▶ **Task description**
Give the lines below again exactly, starting with the line that holds "[Facebook] (35, 2533)" and going on through the line that holds "85 (66, 10)".

▶ **Recorded information**
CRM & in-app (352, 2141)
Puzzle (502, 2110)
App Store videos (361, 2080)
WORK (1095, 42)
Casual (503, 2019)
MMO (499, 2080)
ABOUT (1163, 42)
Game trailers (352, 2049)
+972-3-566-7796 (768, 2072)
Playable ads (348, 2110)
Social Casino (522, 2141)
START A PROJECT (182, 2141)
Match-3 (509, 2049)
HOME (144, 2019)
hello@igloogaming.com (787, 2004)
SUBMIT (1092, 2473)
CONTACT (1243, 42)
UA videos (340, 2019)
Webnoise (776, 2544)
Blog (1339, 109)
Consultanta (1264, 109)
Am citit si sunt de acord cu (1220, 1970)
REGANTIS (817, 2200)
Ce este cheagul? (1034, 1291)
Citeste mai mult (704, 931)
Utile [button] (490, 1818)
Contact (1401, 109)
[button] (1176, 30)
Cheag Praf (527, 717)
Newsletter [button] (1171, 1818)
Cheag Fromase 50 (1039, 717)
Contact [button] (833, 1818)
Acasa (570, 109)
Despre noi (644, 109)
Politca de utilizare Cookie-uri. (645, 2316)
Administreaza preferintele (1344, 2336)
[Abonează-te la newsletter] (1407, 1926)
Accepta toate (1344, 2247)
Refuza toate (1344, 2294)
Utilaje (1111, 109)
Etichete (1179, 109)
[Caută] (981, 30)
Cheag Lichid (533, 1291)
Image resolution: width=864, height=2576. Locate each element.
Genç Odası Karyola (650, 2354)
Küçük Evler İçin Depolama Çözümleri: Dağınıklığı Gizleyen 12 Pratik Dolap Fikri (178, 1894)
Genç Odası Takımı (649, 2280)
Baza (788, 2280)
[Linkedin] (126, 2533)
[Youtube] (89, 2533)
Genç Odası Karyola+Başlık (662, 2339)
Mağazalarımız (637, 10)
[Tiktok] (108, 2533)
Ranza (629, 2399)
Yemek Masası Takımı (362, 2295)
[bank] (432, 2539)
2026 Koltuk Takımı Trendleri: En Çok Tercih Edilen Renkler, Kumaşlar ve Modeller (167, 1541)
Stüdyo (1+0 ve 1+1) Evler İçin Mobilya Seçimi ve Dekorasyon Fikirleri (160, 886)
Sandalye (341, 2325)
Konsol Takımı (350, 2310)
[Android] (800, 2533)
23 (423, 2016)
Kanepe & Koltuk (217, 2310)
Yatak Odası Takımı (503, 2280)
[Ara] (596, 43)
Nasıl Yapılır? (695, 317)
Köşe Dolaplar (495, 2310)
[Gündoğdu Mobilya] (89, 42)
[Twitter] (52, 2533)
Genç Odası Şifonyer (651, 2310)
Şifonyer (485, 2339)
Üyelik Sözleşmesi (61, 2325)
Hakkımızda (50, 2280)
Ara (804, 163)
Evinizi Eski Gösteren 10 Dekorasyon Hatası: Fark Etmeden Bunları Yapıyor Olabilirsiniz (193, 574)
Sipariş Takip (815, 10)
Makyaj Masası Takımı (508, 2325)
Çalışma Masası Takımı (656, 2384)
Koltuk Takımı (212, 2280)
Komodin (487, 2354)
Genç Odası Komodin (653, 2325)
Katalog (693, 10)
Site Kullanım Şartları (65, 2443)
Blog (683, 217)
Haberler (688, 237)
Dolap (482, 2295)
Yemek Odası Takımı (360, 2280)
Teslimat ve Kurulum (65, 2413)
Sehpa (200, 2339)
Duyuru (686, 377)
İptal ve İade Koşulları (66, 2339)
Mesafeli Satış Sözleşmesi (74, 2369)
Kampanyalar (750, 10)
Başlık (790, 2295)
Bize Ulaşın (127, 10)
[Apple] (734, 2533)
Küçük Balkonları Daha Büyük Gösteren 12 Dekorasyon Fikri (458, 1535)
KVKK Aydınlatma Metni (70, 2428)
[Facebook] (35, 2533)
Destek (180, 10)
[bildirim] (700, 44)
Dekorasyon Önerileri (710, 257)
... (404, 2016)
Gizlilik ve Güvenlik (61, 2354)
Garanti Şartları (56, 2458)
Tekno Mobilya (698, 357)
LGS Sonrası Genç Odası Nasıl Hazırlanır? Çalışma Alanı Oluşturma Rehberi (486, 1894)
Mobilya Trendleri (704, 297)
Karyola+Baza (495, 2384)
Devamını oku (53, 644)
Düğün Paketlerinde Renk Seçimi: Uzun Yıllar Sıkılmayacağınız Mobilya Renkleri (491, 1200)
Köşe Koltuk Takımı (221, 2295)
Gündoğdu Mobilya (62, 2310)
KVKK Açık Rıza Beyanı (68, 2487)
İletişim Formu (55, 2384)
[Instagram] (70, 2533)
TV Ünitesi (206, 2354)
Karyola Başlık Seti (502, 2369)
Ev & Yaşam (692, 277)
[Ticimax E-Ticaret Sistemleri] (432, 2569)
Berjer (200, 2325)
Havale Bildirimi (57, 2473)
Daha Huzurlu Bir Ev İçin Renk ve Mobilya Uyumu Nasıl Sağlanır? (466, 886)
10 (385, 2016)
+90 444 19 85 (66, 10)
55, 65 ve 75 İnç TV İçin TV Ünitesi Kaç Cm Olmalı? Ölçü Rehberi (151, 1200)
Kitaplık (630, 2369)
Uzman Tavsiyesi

▶ **Answer for this exercise**
[Facebook] (35, 2533)
Destek (180, 10)
[bildirim] (700, 44)
Dekorasyon Önerileri (710, 257)
... (404, 2016)
Gizlilik ve Güvenlik (61, 2354)
Garanti Şartları (56, 2458)
Tekno Mobilya (698, 357)
LGS Sonrası Genç Odası Nasıl Hazırlanır? Çalışma Alanı Oluşturma Rehberi (486, 1894)
Mobilya Trendleri (704, 297)
Karyola+Baza (495, 2384)
Devamını oku (53, 644)
Düğün Paketlerinde Renk Seçimi: Uzun Yıllar Sıkılmayacağınız Mobilya Renkleri (491, 1200)
Köşe Koltuk Takımı (221, 2295)
Gündoğdu Mobilya (62, 2310)
KVKK Açık Rıza Beyanı (68, 2487)
İletişim Formu (55, 2384)
[Instagram] (70, 2533)
TV Ünitesi (206, 2354)
Karyola Başlık Seti (502, 2369)
Ev & Yaşam (692, 277)
[Ticimax E-Ticaret Sistemleri] (432, 2569)
Berjer (200, 2325)
Havale Bildirimi (57, 2473)
Daha Huzurlu Bir Ev İçin Renk ve Mobilya Uyumu Nasıl Sağlanır? (466, 886)
10 (385, 2016)
+90 444 19 85 (66, 10)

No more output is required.